Sanguinarine Triggers Apoptosis and Ferroptosis Synchronously by Directly Binding BiP in Lung Squamous Cell Carcinoma

Lung squamous cell carcinoma (LUSC) is a prevalent and aggressive form of lung cancer with limited therapeutic options. Sanguinarine (SAG), a prominent benzophenanthridine alkaloid found in Chelidonium majus and known for its antitumour properties, was investigated to understand the molecular mechanisms of its anticancer effects on LUSC both in vitro and in vivo.
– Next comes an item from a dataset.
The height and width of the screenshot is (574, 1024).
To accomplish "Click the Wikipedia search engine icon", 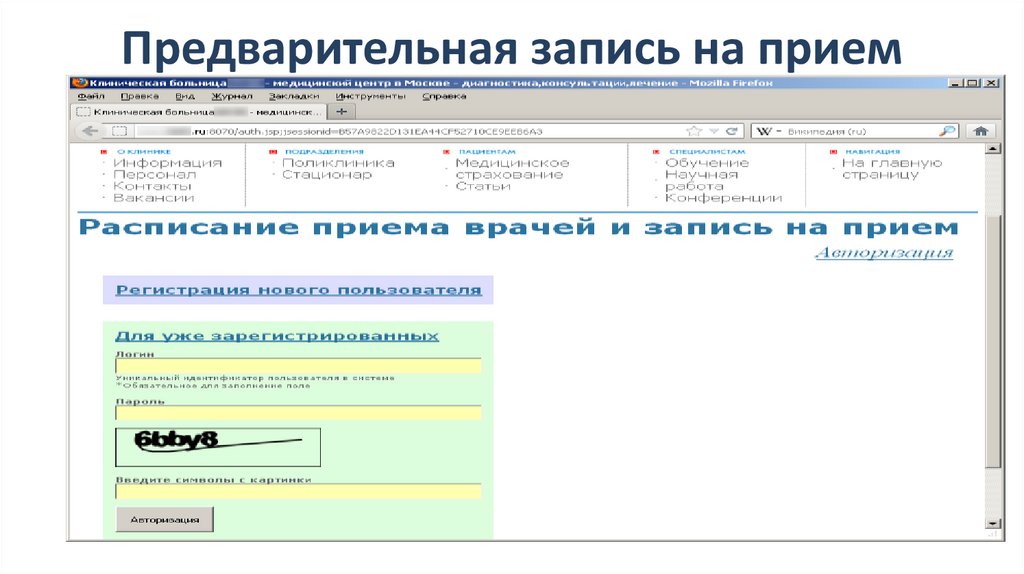I will pyautogui.click(x=763, y=131).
This study utilized the MTT assay, colony formation assay, flow cytometry, transmission electron microscopy (TEM) and western blotting (WB) to evaluate cellular apoptosis and ferroptosis. Furthermore, drug affinity responsive target stability (DARTS) combined with liquid chromatography‒mass spectrometry (LC‒MS/MS), molecular docking (AutoDock), cellular thermal shift assay (CETSA), DARTS, and surface plasmon resonance (SPR) were employed to identify the targets of SAG and the interaction between SAG and its targets. Our findings revealed that SAG simultaneously induced apoptosis and ferroptosis in LUSC cells by directly binding to the ER chaperone BiP (binding immunoglobulin protein). The knockdown of BiP reversed the SAG-induced apoptosis and ferroptosis of LUSC cells. Mechanistically, SAG activated the PERK/eIF2α/chop/GADD34 pathway of ERS by upregulating BiP, ultimately leading to cell apoptosis and ferroptosis in vitro and in vivo.